2016 年 7 月の更新プログラムのロールアップを使用した Windows Server 2012 R2 の AD FS では、prompt=login
パラメーターのネイティブ サポートが導入されました。 つまり、Azure AD は、Azure AD および Office 365 認証要求の一部として、このパラメーターをそのまま AD FS サービスに送信できるようになりました。
prompt=login をサポートするバージョンの AD FS
prompt=login
パラメーターをサポートする AD FS バージョンの一覧を次に示します。
- 2016 年 7 月の更新プログラムのロールアップを使用した Windows Server 2012 R2 の AD FS
- Windows Server 2016 の AD FS
prompt=login を AD FS に送信するようにフェデレーション ドメインを構成する方法
Azure AD PowerShell モジュールを使用して、設定を構成します。
注意
prompt=login
の機能 (PromptLoginBehavior
プロパティで有効化) は、現時点では バージョン 1.0 の Azure AD Powershell モジュール でのみ使用できます。このバージョンでは、コマンドレットの名前に「Msol」が含まれています (Set-MsolDomainFederationSettings など)。 この機能は、現時点では、Azure AD PowerShell モジュールの「バージョン 2.0」経由では使用できません。このバージョンのコマンドレットの名前は「Set-AzureAD*」のようになっています。 これはドメインごとの設定です。 1 つのフェデレーションによって複数のドメインがフェデレーションされている場合、必要な各ドメインに対して変更を適用する必要があります。

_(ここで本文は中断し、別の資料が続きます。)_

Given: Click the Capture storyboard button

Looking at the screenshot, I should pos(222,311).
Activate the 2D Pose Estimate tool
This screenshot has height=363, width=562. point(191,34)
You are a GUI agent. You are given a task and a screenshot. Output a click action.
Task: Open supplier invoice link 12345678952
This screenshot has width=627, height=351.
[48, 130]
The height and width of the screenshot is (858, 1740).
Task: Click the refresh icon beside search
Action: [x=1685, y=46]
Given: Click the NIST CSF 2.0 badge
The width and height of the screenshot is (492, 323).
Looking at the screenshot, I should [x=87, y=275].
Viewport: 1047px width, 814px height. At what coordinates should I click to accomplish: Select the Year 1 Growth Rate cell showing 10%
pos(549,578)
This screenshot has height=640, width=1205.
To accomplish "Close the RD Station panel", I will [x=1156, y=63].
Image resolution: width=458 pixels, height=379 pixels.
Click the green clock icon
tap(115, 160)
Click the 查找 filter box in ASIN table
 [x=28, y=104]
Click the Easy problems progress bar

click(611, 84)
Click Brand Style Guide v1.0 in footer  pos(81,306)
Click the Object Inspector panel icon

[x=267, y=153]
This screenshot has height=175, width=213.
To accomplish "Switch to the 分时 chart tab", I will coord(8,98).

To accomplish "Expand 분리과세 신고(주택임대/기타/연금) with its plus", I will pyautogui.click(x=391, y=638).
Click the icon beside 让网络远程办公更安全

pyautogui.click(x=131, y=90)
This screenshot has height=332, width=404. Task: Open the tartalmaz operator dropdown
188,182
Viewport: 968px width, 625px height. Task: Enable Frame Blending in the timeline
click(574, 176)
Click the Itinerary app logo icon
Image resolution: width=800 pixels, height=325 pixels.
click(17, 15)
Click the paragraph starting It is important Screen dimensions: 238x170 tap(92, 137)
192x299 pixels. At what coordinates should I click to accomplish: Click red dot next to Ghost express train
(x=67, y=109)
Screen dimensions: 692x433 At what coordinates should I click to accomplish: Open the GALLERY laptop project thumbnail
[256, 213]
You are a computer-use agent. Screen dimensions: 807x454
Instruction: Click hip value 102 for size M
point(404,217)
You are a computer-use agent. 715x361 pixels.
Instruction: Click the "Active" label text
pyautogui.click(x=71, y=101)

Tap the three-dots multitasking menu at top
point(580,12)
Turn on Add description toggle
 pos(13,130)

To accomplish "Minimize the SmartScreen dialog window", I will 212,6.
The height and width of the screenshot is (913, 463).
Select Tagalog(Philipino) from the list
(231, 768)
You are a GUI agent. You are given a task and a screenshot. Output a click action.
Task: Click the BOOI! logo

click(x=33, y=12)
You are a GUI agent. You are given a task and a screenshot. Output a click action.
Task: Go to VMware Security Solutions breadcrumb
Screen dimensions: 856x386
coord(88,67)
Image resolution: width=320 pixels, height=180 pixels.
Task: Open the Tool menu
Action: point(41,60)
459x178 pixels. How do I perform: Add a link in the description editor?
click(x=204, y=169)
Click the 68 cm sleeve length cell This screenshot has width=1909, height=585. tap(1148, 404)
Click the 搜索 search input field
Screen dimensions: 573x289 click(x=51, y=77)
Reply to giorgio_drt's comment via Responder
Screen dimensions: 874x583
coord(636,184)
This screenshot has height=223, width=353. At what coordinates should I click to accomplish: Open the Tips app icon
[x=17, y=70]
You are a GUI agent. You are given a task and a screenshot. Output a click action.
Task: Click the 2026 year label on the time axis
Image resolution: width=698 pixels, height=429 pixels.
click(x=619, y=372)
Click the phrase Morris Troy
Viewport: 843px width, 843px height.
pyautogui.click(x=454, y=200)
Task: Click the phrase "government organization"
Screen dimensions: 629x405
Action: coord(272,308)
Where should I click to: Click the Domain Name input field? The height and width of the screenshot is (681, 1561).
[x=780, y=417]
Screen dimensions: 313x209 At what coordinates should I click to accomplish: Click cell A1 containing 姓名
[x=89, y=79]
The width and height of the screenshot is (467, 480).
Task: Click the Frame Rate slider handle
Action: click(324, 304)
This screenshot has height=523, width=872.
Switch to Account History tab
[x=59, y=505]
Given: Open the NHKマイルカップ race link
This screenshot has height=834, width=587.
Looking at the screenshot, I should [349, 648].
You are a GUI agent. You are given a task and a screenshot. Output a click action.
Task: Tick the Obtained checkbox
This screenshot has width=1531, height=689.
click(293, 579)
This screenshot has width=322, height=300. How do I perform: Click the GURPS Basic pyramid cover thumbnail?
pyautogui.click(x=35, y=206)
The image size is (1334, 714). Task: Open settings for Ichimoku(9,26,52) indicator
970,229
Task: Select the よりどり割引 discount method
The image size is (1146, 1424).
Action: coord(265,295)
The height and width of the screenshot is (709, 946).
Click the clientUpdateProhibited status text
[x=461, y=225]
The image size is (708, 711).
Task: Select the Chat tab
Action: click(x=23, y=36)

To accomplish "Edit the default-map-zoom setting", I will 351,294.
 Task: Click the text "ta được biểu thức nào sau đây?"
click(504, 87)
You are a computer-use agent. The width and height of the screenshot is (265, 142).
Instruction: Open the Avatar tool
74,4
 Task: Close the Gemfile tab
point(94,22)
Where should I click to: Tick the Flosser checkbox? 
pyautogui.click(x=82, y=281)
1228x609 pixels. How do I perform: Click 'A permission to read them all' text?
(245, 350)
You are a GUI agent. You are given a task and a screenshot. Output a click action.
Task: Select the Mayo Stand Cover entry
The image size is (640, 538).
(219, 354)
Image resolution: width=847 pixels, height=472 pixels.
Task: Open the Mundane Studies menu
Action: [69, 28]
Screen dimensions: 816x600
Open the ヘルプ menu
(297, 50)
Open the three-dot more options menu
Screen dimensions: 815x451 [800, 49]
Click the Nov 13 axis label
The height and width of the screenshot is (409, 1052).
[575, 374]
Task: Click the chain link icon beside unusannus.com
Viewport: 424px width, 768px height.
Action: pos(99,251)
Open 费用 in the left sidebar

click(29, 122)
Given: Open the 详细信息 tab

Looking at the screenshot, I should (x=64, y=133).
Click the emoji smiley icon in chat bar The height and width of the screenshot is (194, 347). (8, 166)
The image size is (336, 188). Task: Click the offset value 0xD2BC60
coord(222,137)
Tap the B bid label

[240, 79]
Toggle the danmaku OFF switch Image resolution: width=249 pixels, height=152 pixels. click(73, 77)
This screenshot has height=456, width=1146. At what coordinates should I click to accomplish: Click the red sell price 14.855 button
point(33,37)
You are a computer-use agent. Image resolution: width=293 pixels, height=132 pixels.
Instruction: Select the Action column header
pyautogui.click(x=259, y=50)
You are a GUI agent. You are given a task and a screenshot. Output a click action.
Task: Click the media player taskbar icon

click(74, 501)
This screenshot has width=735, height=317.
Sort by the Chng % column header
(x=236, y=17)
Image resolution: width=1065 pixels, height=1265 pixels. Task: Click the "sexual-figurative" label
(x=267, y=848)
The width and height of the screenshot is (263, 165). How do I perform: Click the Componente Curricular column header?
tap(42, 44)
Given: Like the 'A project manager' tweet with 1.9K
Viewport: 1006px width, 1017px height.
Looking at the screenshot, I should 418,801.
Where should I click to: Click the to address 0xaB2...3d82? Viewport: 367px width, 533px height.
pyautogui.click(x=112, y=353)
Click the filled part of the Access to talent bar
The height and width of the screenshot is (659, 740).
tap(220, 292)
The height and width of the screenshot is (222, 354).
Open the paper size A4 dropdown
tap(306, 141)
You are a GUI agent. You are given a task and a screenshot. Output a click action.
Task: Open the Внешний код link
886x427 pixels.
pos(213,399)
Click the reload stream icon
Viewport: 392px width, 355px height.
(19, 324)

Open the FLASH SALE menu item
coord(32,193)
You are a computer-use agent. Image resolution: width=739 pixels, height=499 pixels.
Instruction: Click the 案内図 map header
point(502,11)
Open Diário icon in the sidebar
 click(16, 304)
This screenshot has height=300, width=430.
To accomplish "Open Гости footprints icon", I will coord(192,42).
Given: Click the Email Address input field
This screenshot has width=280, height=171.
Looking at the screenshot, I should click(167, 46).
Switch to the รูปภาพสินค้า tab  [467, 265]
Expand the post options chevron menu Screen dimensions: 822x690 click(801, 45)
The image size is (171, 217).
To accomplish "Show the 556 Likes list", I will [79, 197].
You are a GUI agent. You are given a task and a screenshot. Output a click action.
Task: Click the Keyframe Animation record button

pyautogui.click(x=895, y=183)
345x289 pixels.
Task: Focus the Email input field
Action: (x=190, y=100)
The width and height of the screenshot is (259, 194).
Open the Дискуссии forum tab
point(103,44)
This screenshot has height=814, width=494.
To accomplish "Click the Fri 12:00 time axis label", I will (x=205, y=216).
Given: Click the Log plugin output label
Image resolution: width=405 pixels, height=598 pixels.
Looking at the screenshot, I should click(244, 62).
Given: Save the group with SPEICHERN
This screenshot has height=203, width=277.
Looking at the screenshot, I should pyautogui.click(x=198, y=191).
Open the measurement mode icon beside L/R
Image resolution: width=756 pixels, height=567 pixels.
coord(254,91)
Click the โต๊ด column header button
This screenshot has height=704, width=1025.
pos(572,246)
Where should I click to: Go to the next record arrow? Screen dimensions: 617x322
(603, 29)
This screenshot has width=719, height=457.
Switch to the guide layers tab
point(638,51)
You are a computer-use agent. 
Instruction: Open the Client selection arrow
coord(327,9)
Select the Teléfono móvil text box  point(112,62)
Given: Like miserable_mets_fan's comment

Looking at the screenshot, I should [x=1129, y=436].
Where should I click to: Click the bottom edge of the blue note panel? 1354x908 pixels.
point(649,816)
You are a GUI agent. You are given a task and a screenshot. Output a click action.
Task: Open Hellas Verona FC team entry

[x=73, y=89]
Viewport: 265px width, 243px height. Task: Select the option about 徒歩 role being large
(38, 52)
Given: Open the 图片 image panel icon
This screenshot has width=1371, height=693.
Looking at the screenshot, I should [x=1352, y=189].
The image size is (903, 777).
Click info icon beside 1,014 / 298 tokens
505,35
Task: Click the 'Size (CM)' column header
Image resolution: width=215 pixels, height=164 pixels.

- まず、次の PowerShell コマンドを実行して、フェデレーション ドメインの
PreferredAuthenticationProtocol
、SupportsMfa
、およびPromptLoginBehavior
の現在の値を取得します。
Get-MsolDomainFederationSettings -DomainName <your_domain_name> | Format-List *
注意
既定では Get-MsolDomainFederationSettings
の出力では、コンソールに特定のプロパティは表示されません。 すべてのプロパティを表示するには、その出力を Format-List *
にパイプ (|
) して、オブジェクトのすべてのプロパティを強制的に出力する必要があります。
注意
プロパティ PromptLoginBehavior
の値が空 ($null
) の場合は、TranslateToFreshPasswordAuth
の動作が使用されます。
- 次のコマンドを実行して、
PromptLoginBehavior
を目的の値に構成します。
Set-MsolDomainFederationSettings –DomainName <your_domain_name> -PreferredAuthenticationProtocol <current_value_from_step1> -SupportsMfa <current_value_from_step1> -PromptLoginBehavior <TranslateToFreshPasswordAuth|NativeSupport|Disabled>
PromptLoginBehavior
パラメーターの使用可能な値とその意味は次のとおりです。
- TranslateToFreshPasswordAuth: 既定の Azure AD の動作が
prompt=login
をwauth=https://schemas.microsoft.com/ws/2008/06/identity/authenticationmethod/password
およびwfresh=0
に変換することであることを意味します。 - NativeSupport:
prompt=login
パラメーターがそのまま AD FS に送信されることを意味します。 この値は、2016 年 7 月以降の更新プログラムのロールアップを使用して AD FS が Windows Server 2012 R2 にある場合に推奨されます。 - Disabled:
wfresh=0
のみが AD FS に送信されることを意味します。